The magnetic field due to a charge $q$ moving with velocity $\mathbf{v}$ at a point with displacement $\mathbf{r}$ from the particle is $\frac{\mu_0}{4\pi} \frac{q\mathbf{v} \wedge \mathbf{r}}{|\mathbf{r}|^3}$ Thus the magnetic field due to a current $I$ running along a curve $C$ at a point $P$ with displacement $\mathbf{r}$ is $\mathbf{B}_P \; = \; \frac{\mu_0I}{4\pi}\int_C \frac{d\mathbf{s} \wedge (\mathbf{r}-\mathbf{s})}{|\mathbf{r}-\mathbf{s}|^3}$ Thus there is no magnetic field at the point $(0,1)$ due to the semi-infinite straight segments of wire. To integrate along the parabolic curve, we adopt the parametrization $\mathbf{s} = (t,t^2)$ for $-1 \le t \le 1$ , and obtain the magnetic field $\mathbf{B}_{(0,1)} \; = \; \frac{\mu_0I}{4\pi} \int_{-1}^1 \frac{1 + t^2}{\big(t^2 + (1-t^2)^2\big)^{\frac32}}\,dt \;\mathbf{k}$ where $\mathbf{k}$ is a unit vector perpendicular to the plane. Thus $\alpha \; = \; \int_{-1}^1 \frac{1 + t^2}{\big(t^2 + (1-t^2)^2\big)^{\frac32}}\,dt \; = \; \boxed{3.42211}$ after a numerical evaluation of the integral.

This solution is written by me, a person who knows very little about this sort of physics.

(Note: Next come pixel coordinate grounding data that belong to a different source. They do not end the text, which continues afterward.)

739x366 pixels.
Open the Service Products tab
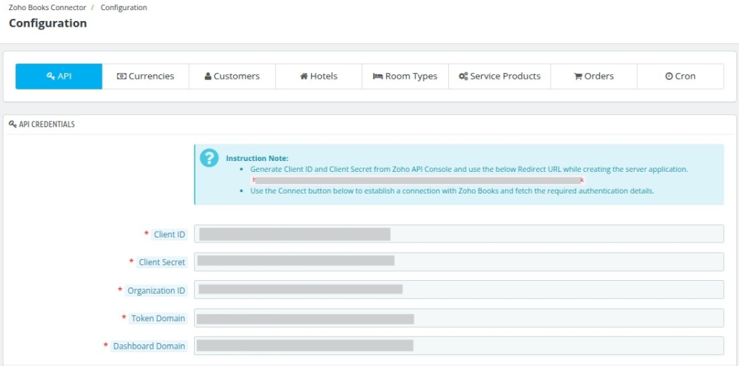(499, 77)
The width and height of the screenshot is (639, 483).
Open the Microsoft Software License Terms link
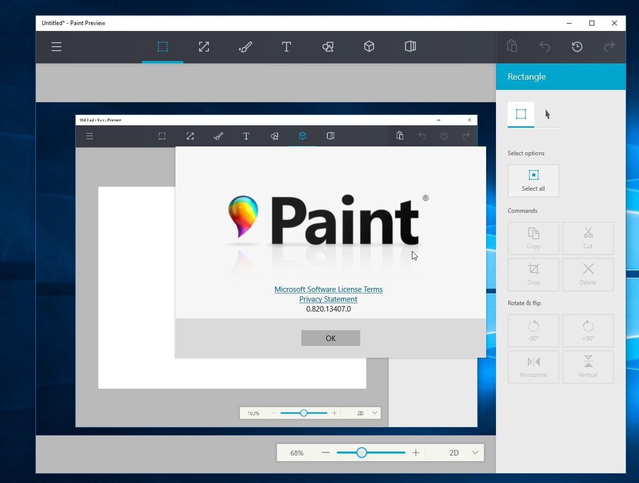click(328, 289)
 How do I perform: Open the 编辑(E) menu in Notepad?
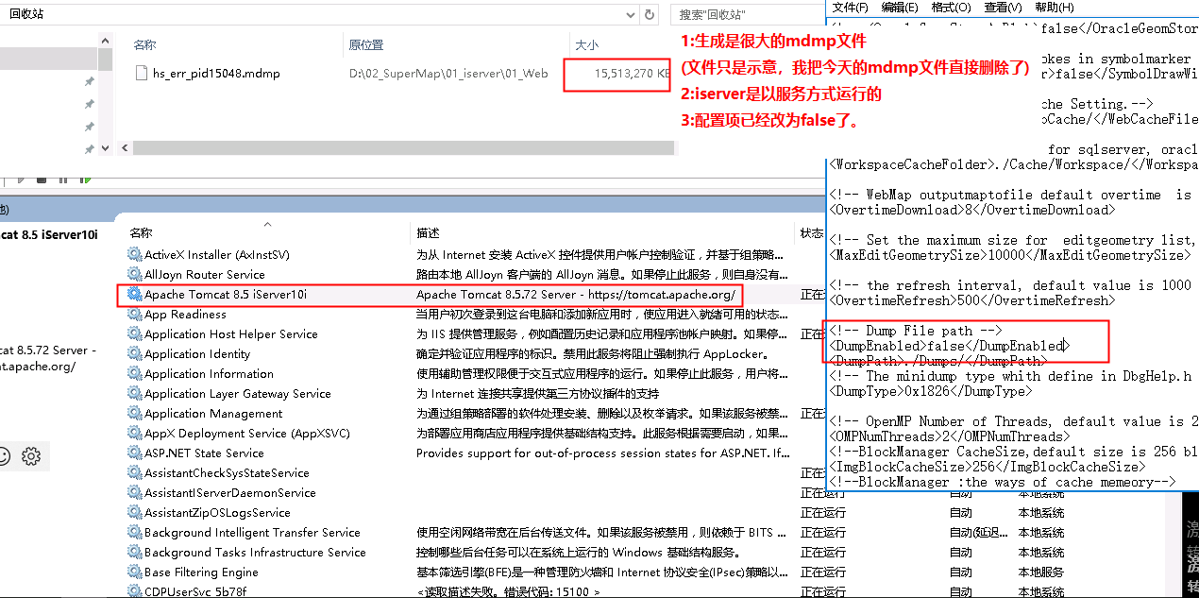pos(899,8)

I just wanted to show a way of solving this question that did not require any knowledge of magnetism or vectors, and simply involved me looking up a formula and doing a lot of probably unnecessary problem solving.

Searching around online, I found this website , which states this formula: $dB=\frac{\mu I\sin\theta}{4\pi R^2}dL$ $dL$ is the length of an arbitrarily small part of the wire, $R$ is the distance of that part of the wire from the point we are calculating the magnetic flux of, and $\theta$ is the angle from the part of the wire to the point. Integrating this for the length of the wire, we will get the answer.

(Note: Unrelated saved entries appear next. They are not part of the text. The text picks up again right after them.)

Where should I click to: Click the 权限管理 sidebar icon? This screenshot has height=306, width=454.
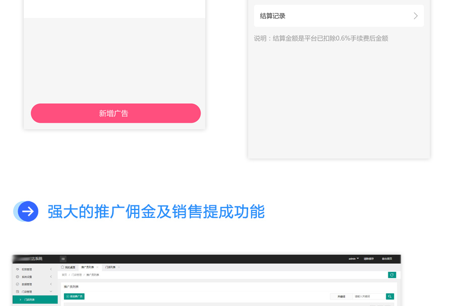(18, 269)
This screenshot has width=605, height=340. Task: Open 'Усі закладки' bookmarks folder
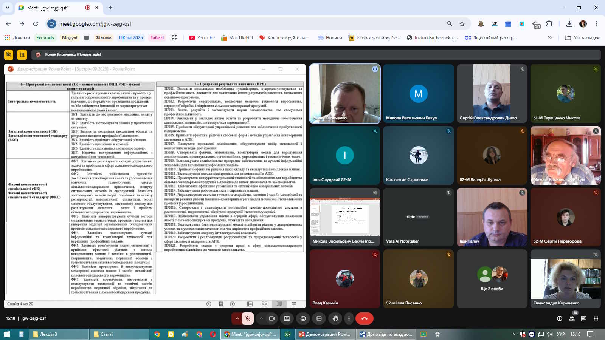[582, 38]
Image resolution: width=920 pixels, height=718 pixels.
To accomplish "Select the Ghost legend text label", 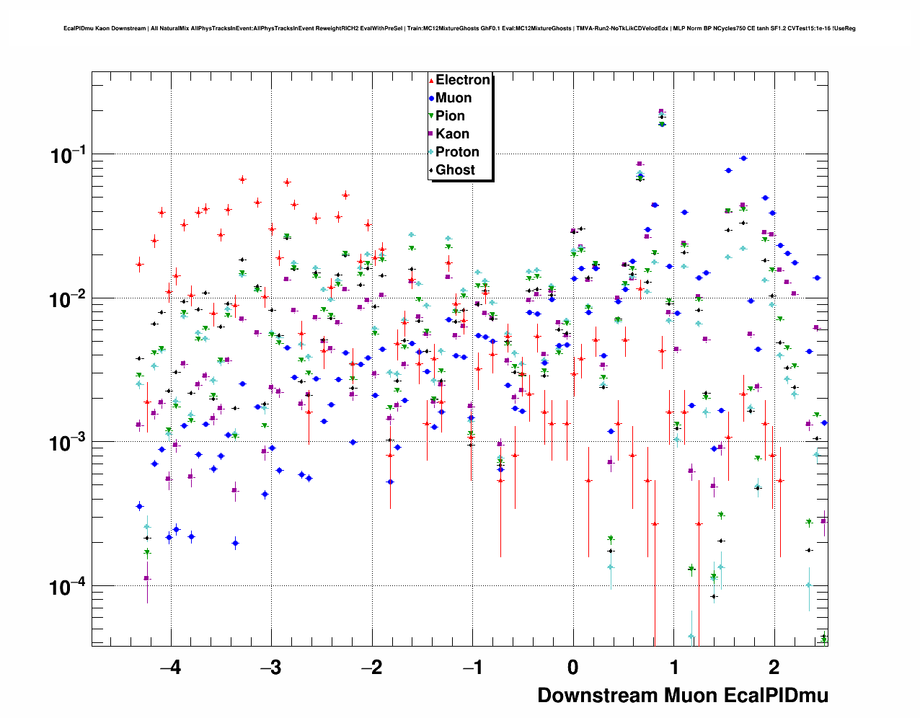I will tap(455, 170).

It is clear to see that for the straight section of the wire, $\theta=0$ , and therefore the straight section will have no impact on the magnetic flux.

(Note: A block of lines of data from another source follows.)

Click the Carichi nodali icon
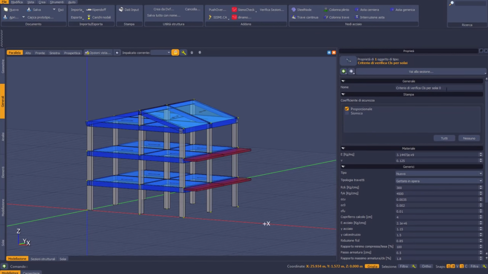488x274 pixels. coord(89,17)
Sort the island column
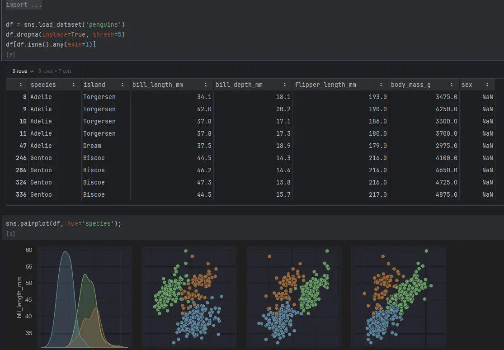Image resolution: width=504 pixels, height=350 pixels. coord(123,85)
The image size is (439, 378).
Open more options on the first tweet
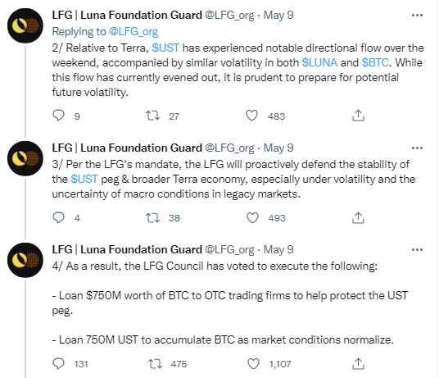coord(417,15)
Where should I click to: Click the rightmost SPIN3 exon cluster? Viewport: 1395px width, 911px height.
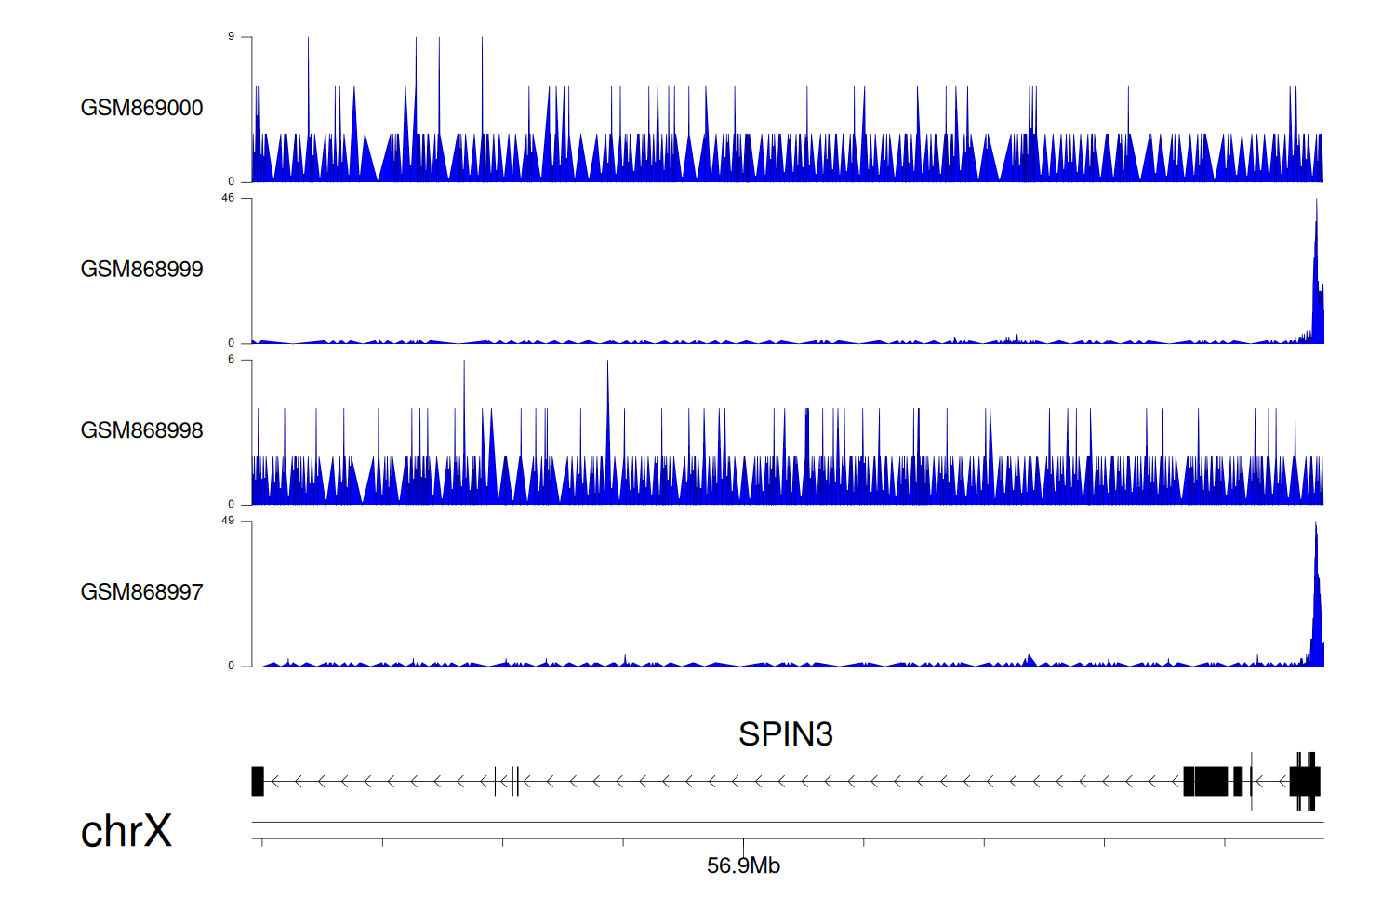click(x=1305, y=781)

Now let us get everything in terms of x. $dL$ is a length of wire, so it can be found by the Pythagorean theorem: $dL=\sqrt{(dx)^2+(dy)^2}\\ \text{But since }y=x^2,dy=2xdx\\ \text{So }dL=\sqrt{(dx)^2+(2xdx)^2}\\ dL=\sqrt{1+4x^2}dx$ R will be the distance from a point $(x,y)$ on the curve to the point $(0,1)$ , which equals: $\begin{aligned}R&=\sqrt{x^2+(y-1)^2}\\ &=\sqrt{x^2+(x^2-1)^2}\\ &=\sqrt{x^4-x^2+1}\end{aligned}$ Finding $\theta$ in terms of x is more tedious. We know that for a point $(x,y)$ on the curve, the slope of the tangent line is $2x$ , and the slope of the line from the point to $(0,1)$ is $\frac{y-1}{x-0}=\frac{x^2-1}{x}$ . Therefore $\theta$ is just the difference between these two angles: $\begin{aligned}\theta&=\tan^{-1}\left(2x\right)-\tan^{-1}\left(\frac{x^2-1}{x}\right)\\ \sin\theta&=\sin\tan^{-1}\left(2x\right)\cos\tan^{-1}\left(\frac{x^2-1}{x}\right)-\sin\tan^{-1}\left(2x\right)\cos\tan^{-1}\left(\frac{x^2-1}{x}\right)\\ &=\frac{2x}{\sqrt{1+4x^2}}\frac{x}{\sqrt{x^2+(x^2-1)^2}}-\frac{x^2-1}{\sqrt{x^2+(x^2-1)^2}}\frac{1}{\sqrt{1+4x^2}}\\ &=\frac{x^2+1}{\sqrt{1+4x^2}\sqrt{x^4-x^2+1}}\end{aligned}$ Putting these together, we can integrate and find a value for B: $\begin{aligned}dB&=\frac{\mu I\sin\theta}{4\pi R^2}dL\\ &=\frac{\mu I}{4\pi (x^4-x^2+1)}\frac{x^2+1}{\sqrt{1+4x^2}\sqrt{x^4-x^2+1}}\sqrt{1+4x^2}dx\\ &=\frac{\mu I(x^2+1)}{4\pi (x^4-x^2+1)^\frac{3}{2}}dx\\ B&=\frac{\mu I}{4\pi}\int_{-1}^1\frac{x^2+1}{(x^4-x^2+1)^\frac{3}{2}}dx\\ &\approx\frac{\mu I}{4\pi}\times3.4221\end{aligned}$ Therefore $\alpha=\boxed{3.4221}$